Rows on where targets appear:

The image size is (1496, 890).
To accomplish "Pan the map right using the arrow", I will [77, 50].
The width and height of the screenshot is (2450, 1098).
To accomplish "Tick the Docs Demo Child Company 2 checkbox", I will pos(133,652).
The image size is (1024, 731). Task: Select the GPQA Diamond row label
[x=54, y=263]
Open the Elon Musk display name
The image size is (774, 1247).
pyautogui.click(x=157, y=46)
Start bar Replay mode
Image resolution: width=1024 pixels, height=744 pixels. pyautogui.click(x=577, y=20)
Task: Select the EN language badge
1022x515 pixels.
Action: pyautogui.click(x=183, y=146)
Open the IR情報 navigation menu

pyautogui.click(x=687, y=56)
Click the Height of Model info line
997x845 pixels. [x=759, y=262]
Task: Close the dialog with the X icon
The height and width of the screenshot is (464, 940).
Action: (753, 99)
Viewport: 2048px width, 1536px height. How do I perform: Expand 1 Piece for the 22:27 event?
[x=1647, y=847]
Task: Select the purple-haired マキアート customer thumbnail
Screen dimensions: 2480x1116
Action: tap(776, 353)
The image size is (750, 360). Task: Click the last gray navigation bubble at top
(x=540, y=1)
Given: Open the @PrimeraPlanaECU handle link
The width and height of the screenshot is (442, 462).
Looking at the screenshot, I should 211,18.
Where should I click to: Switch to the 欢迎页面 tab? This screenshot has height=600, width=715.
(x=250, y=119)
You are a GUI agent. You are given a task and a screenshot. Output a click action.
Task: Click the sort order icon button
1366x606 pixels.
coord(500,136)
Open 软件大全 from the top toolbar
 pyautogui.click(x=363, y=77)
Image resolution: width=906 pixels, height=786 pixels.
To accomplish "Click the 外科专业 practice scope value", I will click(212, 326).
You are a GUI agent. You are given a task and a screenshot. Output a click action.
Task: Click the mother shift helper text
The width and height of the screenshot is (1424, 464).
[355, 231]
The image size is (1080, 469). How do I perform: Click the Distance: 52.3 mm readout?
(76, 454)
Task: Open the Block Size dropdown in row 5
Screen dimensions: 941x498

[The exercise]
Return each line of the records above that contains the string "perform". A match must have the same uppercase and lowercase letters.

[Complete answer]
Viewport: 2048px width, 1536px height. How do I perform: Expand 1 Piece for the 22:27 event?
The image size is (1080, 469). How do I perform: Click the Distance: 52.3 mm readout?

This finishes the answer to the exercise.